● What is needed
Transcribe exactly, leaving out pictures, the lines from the one that holds "You are a computer-use agent." through the end of the data below, including both end lines and no others.

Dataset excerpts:
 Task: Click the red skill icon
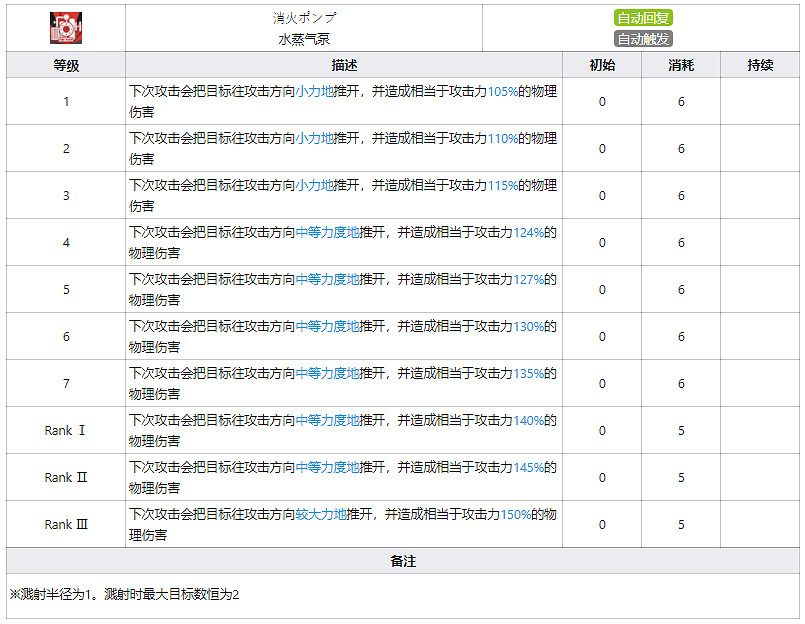tap(66, 28)
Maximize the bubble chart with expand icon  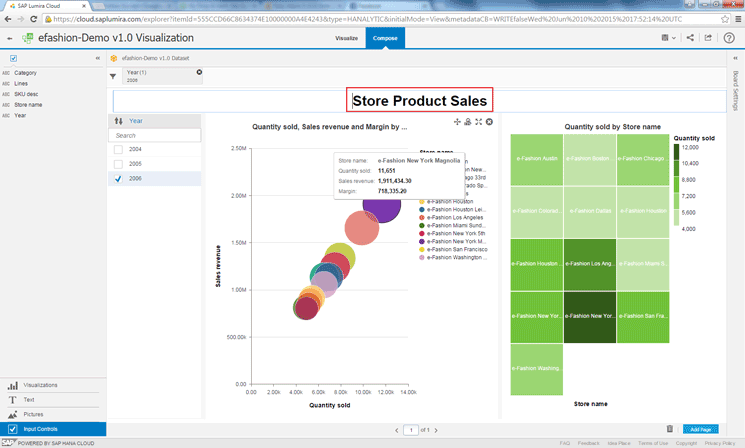pyautogui.click(x=479, y=122)
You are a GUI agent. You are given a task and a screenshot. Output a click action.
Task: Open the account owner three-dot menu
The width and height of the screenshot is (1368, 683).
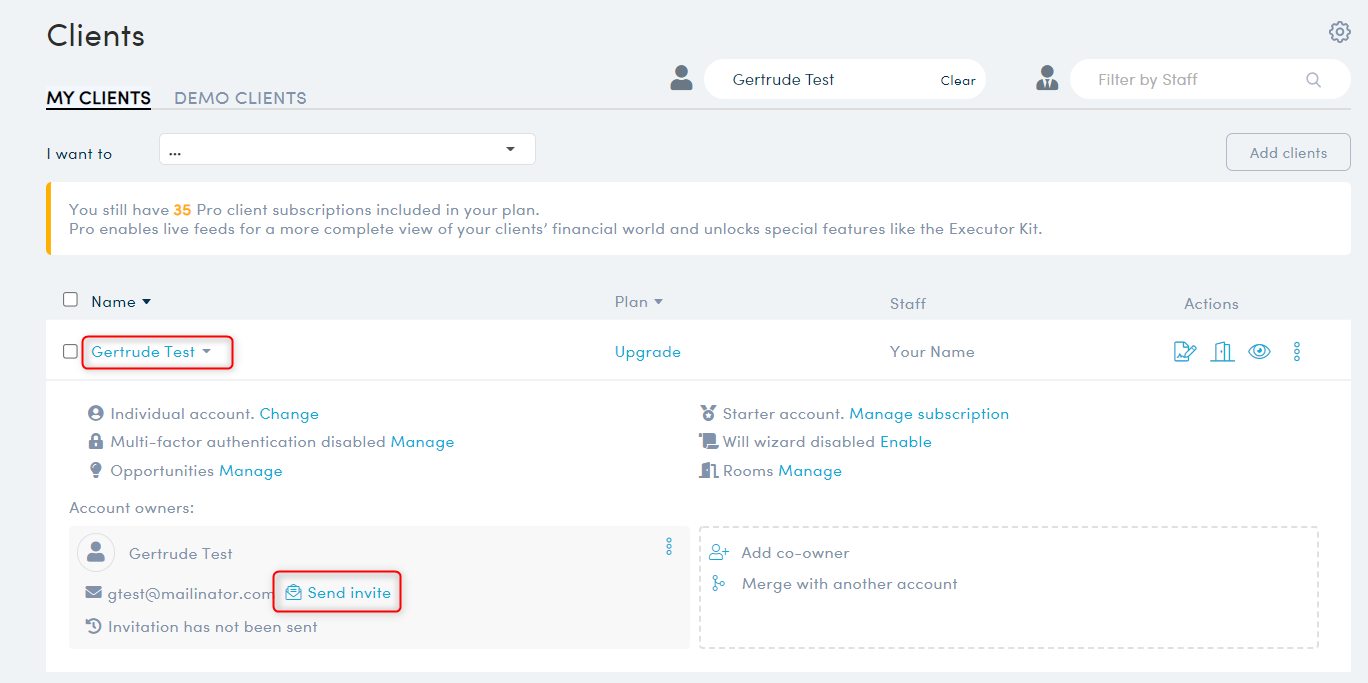[x=669, y=547]
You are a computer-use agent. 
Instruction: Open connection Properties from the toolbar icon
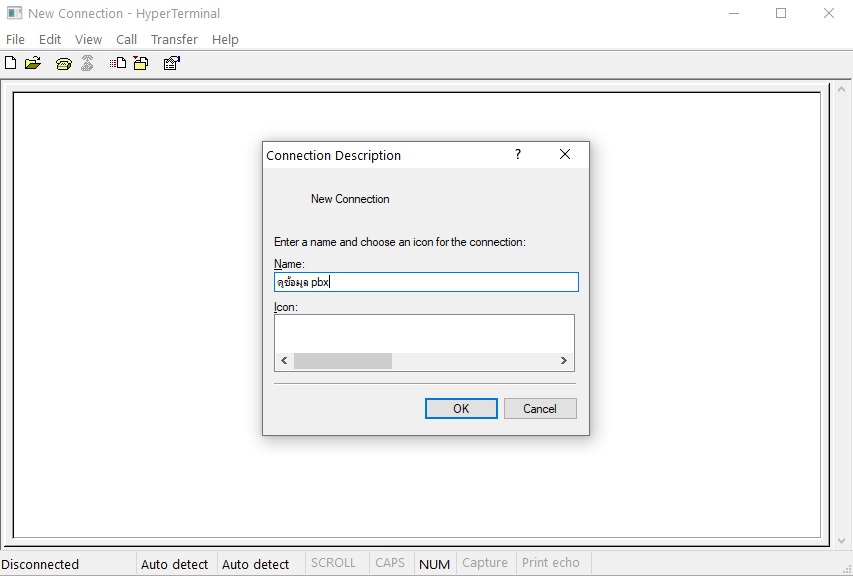click(x=170, y=62)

● Answer for the task
You are a computer-use agent. 
Instruction: Open connection Properties from the toolbar icon
click(x=170, y=62)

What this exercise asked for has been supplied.